任务目标: 把下列条目中从含有“Find the location”的那一行到条目末尾的各行（首尾两行都包括在内）写成一个 JSON 字符串列表，每行对应一个字符串，空行不计。

所示条目:
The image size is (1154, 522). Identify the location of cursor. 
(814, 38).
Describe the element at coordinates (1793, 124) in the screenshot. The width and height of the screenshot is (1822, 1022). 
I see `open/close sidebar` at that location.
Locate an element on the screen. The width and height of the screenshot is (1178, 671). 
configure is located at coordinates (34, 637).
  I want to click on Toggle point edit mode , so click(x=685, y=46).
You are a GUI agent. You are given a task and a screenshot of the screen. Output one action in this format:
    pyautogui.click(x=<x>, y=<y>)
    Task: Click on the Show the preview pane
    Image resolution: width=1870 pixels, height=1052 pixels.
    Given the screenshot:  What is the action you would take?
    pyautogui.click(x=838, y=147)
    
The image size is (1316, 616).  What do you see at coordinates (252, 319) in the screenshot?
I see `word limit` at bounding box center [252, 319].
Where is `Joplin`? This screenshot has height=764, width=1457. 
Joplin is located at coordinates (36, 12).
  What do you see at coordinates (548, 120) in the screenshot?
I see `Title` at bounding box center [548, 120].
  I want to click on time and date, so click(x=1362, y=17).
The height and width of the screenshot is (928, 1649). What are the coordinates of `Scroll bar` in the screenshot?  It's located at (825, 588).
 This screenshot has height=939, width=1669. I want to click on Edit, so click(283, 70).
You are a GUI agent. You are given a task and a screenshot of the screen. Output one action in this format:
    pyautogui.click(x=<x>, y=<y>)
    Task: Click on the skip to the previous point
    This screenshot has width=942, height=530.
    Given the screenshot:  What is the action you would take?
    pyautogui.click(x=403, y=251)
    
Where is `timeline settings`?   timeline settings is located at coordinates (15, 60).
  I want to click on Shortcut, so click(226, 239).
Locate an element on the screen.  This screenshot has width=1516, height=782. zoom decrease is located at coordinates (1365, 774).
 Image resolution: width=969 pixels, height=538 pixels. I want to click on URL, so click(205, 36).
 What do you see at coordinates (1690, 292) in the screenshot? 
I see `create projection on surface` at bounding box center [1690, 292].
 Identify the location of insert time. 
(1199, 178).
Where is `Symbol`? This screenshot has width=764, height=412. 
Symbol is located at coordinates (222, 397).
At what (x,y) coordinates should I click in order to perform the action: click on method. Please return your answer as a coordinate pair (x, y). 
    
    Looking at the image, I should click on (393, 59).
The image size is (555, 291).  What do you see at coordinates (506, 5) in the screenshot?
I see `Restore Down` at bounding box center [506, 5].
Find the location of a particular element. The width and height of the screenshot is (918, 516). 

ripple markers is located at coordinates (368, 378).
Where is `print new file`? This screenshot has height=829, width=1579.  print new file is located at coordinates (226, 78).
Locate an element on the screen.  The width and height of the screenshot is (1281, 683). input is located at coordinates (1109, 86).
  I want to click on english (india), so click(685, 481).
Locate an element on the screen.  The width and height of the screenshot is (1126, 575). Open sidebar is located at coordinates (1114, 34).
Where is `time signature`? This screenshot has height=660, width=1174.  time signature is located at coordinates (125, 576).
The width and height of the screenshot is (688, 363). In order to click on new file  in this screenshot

书面作答:
[
  "Find the location of a particular element. The width and height of the screenshot is (918, 516). ",
  "ripple markers is located at coordinates (368, 378).",
  "Where is `print new file`? This screenshot has height=829, width=1579.  print new file is located at coordinates (226, 78).",
  "Locate an element on the screen.  The width and height of the screenshot is (1281, 683). input is located at coordinates (1109, 86).",
  "  I want to click on english (india), so click(685, 481).",
  "Locate an element on the screen.  The width and height of the screenshot is (1126, 575). Open sidebar is located at coordinates (1114, 34).",
  "Where is `time signature`? This screenshot has height=660, width=1174.  time signature is located at coordinates (125, 576).",
  "The width and height of the screenshot is (688, 363). In order to click on new file  in this screenshot"
]